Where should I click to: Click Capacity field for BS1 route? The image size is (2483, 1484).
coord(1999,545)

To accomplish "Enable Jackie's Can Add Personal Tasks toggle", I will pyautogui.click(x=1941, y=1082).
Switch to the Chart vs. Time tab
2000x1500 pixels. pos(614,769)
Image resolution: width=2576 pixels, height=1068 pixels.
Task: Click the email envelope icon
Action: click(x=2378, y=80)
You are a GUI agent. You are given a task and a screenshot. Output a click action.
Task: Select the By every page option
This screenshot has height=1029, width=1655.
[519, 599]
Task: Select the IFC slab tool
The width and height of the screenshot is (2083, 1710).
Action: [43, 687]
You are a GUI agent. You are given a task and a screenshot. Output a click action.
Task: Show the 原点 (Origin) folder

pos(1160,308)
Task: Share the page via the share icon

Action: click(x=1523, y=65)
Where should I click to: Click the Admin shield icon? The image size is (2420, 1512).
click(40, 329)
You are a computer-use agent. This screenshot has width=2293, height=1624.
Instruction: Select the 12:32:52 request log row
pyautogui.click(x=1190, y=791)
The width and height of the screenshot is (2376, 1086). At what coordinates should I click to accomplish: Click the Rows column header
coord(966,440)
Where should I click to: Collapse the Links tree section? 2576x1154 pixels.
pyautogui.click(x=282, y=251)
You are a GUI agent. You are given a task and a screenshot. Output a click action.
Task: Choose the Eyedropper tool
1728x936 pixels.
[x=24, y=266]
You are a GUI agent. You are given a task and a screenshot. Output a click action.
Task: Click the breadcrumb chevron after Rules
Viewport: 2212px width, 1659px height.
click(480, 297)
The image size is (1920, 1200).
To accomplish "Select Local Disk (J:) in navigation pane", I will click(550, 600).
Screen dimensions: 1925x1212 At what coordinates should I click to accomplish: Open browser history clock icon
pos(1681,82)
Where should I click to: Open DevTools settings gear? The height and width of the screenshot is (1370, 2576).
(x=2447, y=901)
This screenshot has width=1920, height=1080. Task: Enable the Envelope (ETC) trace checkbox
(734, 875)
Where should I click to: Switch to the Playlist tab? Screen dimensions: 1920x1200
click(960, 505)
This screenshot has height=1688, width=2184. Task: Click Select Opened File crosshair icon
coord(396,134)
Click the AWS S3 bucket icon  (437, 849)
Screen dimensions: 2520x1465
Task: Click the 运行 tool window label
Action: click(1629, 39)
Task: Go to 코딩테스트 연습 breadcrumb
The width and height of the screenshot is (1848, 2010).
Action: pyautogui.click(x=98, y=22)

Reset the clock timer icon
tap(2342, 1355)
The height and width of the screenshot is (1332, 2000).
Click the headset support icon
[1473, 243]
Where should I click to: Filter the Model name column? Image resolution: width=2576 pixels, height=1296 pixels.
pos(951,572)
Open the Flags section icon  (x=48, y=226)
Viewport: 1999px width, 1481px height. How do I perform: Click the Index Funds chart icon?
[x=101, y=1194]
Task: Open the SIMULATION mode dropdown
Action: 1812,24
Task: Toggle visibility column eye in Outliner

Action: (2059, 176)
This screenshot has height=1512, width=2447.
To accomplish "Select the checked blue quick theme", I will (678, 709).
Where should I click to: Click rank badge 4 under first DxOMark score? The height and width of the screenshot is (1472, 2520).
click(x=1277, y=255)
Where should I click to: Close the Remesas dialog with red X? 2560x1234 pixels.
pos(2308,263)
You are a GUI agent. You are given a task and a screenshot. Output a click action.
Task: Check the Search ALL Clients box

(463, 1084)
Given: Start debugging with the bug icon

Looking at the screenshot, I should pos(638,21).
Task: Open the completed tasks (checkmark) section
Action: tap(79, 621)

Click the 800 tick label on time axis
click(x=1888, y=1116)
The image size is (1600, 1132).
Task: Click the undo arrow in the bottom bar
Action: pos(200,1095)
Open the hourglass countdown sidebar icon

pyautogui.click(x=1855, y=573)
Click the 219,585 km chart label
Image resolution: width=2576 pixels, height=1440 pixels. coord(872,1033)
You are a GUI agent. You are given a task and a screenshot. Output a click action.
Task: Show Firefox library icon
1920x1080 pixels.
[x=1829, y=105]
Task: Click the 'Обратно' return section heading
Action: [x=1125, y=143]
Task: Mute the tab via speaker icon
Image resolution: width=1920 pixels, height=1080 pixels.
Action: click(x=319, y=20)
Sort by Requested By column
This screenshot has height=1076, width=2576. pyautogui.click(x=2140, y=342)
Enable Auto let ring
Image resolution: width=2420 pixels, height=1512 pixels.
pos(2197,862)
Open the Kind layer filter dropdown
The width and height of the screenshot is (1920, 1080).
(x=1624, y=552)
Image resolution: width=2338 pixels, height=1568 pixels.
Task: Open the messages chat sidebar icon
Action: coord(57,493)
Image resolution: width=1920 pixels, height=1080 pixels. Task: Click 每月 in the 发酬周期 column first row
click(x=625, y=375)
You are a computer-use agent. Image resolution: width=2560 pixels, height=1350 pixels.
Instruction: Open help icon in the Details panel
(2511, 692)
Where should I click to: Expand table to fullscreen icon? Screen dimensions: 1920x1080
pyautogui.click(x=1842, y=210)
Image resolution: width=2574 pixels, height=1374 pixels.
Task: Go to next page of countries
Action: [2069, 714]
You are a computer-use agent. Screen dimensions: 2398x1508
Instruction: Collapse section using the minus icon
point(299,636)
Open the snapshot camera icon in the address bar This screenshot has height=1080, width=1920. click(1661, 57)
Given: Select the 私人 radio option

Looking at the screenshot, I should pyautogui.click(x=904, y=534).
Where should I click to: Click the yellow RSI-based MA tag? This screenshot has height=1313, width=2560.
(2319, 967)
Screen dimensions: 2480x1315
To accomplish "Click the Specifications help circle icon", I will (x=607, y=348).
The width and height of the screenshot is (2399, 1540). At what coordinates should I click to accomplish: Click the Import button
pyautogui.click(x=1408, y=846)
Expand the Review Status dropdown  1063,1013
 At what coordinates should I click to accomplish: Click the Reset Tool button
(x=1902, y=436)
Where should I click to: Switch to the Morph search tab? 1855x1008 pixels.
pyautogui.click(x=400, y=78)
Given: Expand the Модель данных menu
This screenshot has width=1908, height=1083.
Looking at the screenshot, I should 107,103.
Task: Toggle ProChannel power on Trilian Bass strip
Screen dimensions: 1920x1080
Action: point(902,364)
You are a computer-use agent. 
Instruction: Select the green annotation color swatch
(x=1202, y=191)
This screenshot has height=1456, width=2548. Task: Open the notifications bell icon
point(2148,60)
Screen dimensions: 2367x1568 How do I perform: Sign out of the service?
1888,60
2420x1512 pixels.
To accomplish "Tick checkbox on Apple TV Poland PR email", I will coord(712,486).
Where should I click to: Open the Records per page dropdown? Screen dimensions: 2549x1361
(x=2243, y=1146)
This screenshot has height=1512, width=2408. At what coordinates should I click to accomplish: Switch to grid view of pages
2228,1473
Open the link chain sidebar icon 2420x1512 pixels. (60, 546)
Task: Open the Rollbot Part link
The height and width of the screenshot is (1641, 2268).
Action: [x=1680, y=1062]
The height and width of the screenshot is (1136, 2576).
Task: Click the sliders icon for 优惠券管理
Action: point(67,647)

....................

Each record above should be reproduced in full, exactly as it stands.

Where should I click to: Click Capacity field for BS1 route? The image size is (2483, 1484).
coord(1999,545)

To accomplish "Enable Jackie's Can Add Personal Tasks toggle", I will pyautogui.click(x=1941, y=1082).
Switch to the Chart vs. Time tab
2000x1500 pixels. pos(614,769)
Image resolution: width=2576 pixels, height=1068 pixels.
Task: Click the email envelope icon
Action: click(x=2378, y=80)
You are a GUI agent. You are given a task and a screenshot. Output a click action.
Task: Select the By every page option
This screenshot has height=1029, width=1655.
[519, 599]
Task: Select the IFC slab tool
The width and height of the screenshot is (2083, 1710).
Action: [43, 687]
You are a GUI agent. You are given a task and a screenshot. Output a click action.
Task: Show the 原点 (Origin) folder

pos(1160,308)
Task: Share the page via the share icon

Action: click(x=1523, y=65)
Where should I click to: Click the Admin shield icon? The image size is (2420, 1512).
click(40, 329)
You are a computer-use agent. This screenshot has width=2293, height=1624.
Instruction: Select the 12:32:52 request log row
pyautogui.click(x=1190, y=791)
The width and height of the screenshot is (2376, 1086). At what coordinates should I click to accomplish: Click the Rows column header
coord(966,440)
Where should I click to: Collapse the Links tree section? 2576x1154 pixels.
pyautogui.click(x=282, y=251)
You are a GUI agent. You are given a task and a screenshot. Output a click action.
Task: Choose the Eyedropper tool
1728x936 pixels.
[x=24, y=266]
You are a GUI agent. You are given a task and a screenshot. Output a click action.
Task: Click the breadcrumb chevron after Rules
Viewport: 2212px width, 1659px height.
click(480, 297)
The image size is (1920, 1200).
To accomplish "Select Local Disk (J:) in navigation pane", I will click(550, 600).
Screen dimensions: 1925x1212 At what coordinates should I click to accomplish: Open browser history clock icon
pos(1681,82)
Where should I click to: Open DevTools settings gear? The height and width of the screenshot is (1370, 2576).
(x=2447, y=901)
This screenshot has width=1920, height=1080. Task: Enable the Envelope (ETC) trace checkbox
(734, 875)
Where should I click to: Switch to the Playlist tab? Screen dimensions: 1920x1200
click(960, 505)
This screenshot has height=1688, width=2184. Task: Click Select Opened File crosshair icon
coord(396,134)
Click the AWS S3 bucket icon  (437, 849)
Screen dimensions: 2520x1465
Task: Click the 运行 tool window label
Action: click(1629, 39)
Task: Go to 코딩테스트 연습 breadcrumb
The width and height of the screenshot is (1848, 2010).
Action: pyautogui.click(x=98, y=22)

Reset the clock timer icon
tap(2342, 1355)
The height and width of the screenshot is (1332, 2000).
Click the headset support icon
[1473, 243]
Where should I click to: Filter the Model name column? Image resolution: width=2576 pixels, height=1296 pixels.
pos(951,572)
Open the Flags section icon  (x=48, y=226)
Viewport: 1999px width, 1481px height. How do I perform: Click the Index Funds chart icon?
[x=101, y=1194]
Task: Open the SIMULATION mode dropdown
Action: 1812,24
Task: Toggle visibility column eye in Outliner

Action: (2059, 176)
This screenshot has height=1512, width=2447.
To accomplish "Select the checked blue quick theme", I will (678, 709).
Where should I click to: Click rank badge 4 under first DxOMark score? The height and width of the screenshot is (1472, 2520).
click(x=1277, y=255)
Where should I click to: Close the Remesas dialog with red X? 2560x1234 pixels.
pos(2308,263)
You are a GUI agent. You are given a task and a screenshot. Output a click action.
Task: Check the Search ALL Clients box

(463, 1084)
Given: Start debugging with the bug icon

Looking at the screenshot, I should pos(638,21).
Task: Open the completed tasks (checkmark) section
Action: tap(79, 621)

Click the 800 tick label on time axis
click(x=1888, y=1116)
The image size is (1600, 1132).
Task: Click the undo arrow in the bottom bar
Action: pos(200,1095)
Open the hourglass countdown sidebar icon

pyautogui.click(x=1855, y=573)
Click the 219,585 km chart label
Image resolution: width=2576 pixels, height=1440 pixels. coord(872,1033)
You are a GUI agent. You are given a task and a screenshot. Output a click action.
Task: Show Firefox library icon
1920x1080 pixels.
[x=1829, y=105]
Task: Click the 'Обратно' return section heading
Action: [x=1125, y=143]
Task: Mute the tab via speaker icon
Image resolution: width=1920 pixels, height=1080 pixels.
Action: click(x=319, y=20)
Sort by Requested By column
This screenshot has height=1076, width=2576. pyautogui.click(x=2140, y=342)
Enable Auto let ring
Image resolution: width=2420 pixels, height=1512 pixels.
pos(2197,862)
Open the Kind layer filter dropdown
The width and height of the screenshot is (1920, 1080).
(x=1624, y=552)
Image resolution: width=2338 pixels, height=1568 pixels.
Task: Open the messages chat sidebar icon
Action: coord(57,493)
Image resolution: width=1920 pixels, height=1080 pixels. Task: Click 每月 in the 发酬周期 column first row
click(x=625, y=375)
You are a computer-use agent. Image resolution: width=2560 pixels, height=1350 pixels.
Instruction: Open help icon in the Details panel
(2511, 692)
Where should I click to: Expand table to fullscreen icon? Screen dimensions: 1920x1080
pyautogui.click(x=1842, y=210)
Image resolution: width=2574 pixels, height=1374 pixels.
Task: Go to next page of countries
Action: [2069, 714]
You are a computer-use agent. Screen dimensions: 2398x1508
Instruction: Collapse section using the minus icon
point(299,636)
Open the snapshot camera icon in the address bar This screenshot has height=1080, width=1920. click(1661, 57)
Given: Select the 私人 radio option

Looking at the screenshot, I should pyautogui.click(x=904, y=534).
Where should I click to: Click the yellow RSI-based MA tag? This screenshot has height=1313, width=2560.
(2319, 967)
Screen dimensions: 2480x1315
To accomplish "Click the Specifications help circle icon", I will (x=607, y=348).
The width and height of the screenshot is (2399, 1540). At what coordinates should I click to accomplish: Click the Import button
pyautogui.click(x=1408, y=846)
Expand the Review Status dropdown  1063,1013
 At what coordinates should I click to accomplish: Click the Reset Tool button
(x=1902, y=436)
Where should I click to: Switch to the Morph search tab? 1855x1008 pixels.
pyautogui.click(x=400, y=78)
Given: Expand the Модель данных menu
This screenshot has width=1908, height=1083.
Looking at the screenshot, I should 107,103.
Task: Toggle ProChannel power on Trilian Bass strip
Screen dimensions: 1920x1080
Action: point(902,364)
You are a computer-use agent. 
Instruction: Select the green annotation color swatch
(x=1202, y=191)
This screenshot has height=1456, width=2548. Task: Open the notifications bell icon
point(2148,60)
Screen dimensions: 2367x1568 How do I perform: Sign out of the service?
1888,60
2420x1512 pixels.
To accomplish "Tick checkbox on Apple TV Poland PR email", I will coord(712,486).
Where should I click to: Open the Records per page dropdown? Screen dimensions: 2549x1361
(x=2243, y=1146)
This screenshot has height=1512, width=2408. At what coordinates should I click to accomplish: Switch to grid view of pages
2228,1473
Open the link chain sidebar icon 2420x1512 pixels. (60, 546)
Task: Open the Rollbot Part link
The height and width of the screenshot is (1641, 2268).
Action: [x=1680, y=1062]
The height and width of the screenshot is (1136, 2576).
Task: Click the sliders icon for 优惠券管理
Action: point(67,647)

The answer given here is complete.